METTLE INVESTMENTS LIMITED
(Incorporated in the Republic of South Africa)
(Registration number: 2008/002061/06)
JSE share code: MLE
ISIN: ZAE000257622
("MLE” or "the Company")


     Detailed Cautionary Announcement – Proposed dilution by MLE of its interest in Mettle Solar Investments
                       Proprietary Limited (“MSI”) and Mettle Solar Africa Limited (“MSA”)

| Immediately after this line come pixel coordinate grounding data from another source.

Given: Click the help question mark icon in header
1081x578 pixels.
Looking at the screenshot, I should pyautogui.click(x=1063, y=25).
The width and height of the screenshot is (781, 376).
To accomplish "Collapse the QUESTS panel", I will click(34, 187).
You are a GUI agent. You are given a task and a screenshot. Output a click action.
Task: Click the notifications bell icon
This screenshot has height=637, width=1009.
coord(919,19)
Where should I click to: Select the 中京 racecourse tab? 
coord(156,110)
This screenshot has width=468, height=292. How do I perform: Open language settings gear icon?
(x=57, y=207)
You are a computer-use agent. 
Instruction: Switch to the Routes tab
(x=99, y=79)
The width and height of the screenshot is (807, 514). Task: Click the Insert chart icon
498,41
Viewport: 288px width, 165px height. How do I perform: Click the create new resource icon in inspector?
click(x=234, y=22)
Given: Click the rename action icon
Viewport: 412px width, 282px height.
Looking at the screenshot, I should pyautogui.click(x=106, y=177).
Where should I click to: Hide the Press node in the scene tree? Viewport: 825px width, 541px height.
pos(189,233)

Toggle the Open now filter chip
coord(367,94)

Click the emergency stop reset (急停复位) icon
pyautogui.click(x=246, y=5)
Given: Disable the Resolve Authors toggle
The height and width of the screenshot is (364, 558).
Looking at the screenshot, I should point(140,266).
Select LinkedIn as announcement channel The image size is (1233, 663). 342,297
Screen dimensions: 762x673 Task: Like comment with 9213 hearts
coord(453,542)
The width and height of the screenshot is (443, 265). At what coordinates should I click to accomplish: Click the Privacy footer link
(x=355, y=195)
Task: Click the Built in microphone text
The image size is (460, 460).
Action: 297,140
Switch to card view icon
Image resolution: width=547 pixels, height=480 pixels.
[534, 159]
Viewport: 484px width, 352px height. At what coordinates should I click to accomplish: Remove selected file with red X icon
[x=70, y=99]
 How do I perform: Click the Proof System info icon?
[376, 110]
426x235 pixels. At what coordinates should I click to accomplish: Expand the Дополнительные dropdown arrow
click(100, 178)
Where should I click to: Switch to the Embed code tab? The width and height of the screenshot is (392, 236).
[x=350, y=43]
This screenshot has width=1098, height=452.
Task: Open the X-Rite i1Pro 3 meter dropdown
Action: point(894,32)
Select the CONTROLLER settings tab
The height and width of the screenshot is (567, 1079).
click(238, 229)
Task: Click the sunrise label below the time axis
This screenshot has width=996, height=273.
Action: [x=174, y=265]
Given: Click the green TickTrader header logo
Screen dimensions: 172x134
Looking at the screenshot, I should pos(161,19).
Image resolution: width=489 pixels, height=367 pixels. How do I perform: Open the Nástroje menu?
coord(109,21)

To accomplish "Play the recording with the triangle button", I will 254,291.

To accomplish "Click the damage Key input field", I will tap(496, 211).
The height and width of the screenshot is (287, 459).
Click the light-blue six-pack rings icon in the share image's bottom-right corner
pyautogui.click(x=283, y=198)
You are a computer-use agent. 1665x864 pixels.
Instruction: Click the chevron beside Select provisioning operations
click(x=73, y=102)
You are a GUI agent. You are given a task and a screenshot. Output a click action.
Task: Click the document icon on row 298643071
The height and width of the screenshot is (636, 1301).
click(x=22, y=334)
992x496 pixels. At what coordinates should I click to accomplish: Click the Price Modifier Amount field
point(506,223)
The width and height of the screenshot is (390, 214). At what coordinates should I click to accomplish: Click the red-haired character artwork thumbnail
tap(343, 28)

Overview of the Transaction

Shareholders are advised that the Company is in early negotiations with an established private equity
investor (“the Investor”) regarding the subscription by the Investor for shares (“Subscription Shares”) in MSI
and MSA (“the Companies”), which will result in the Investor holding 40% of the issued shares of each of the
Companies, for a total subscription amount of R106.7 million (the “Transaction”). For purposes of the
subscription the Companies have been valued at an aggregate of R160 million, after the capitalisation by the
existing shareholders of the Companies of shareholders’ loans of R112 831 029 (excluding capitalised
interest), of which R58 190 387 is a loan due to MLE.

MLE currently holds 55% of the issued share capital of the Companies, with Green Create Holdings Limited
and the Trigen Group Proprietary Limited (collectively, “the Norval Entities”), holding 35% and management
of the Companies (“Management”) holding, collectively, 10%. After the Transaction, MLE, the Norval
Entities and Management will hold 33%, 21% and 6% of the issued shares of the Companies, respectively.

The Transaction is still subject to a detailed due diligence process by the Investor, the signing of legally
binding documentation and a number of corporate, legal, regulatory and other conditions precedent.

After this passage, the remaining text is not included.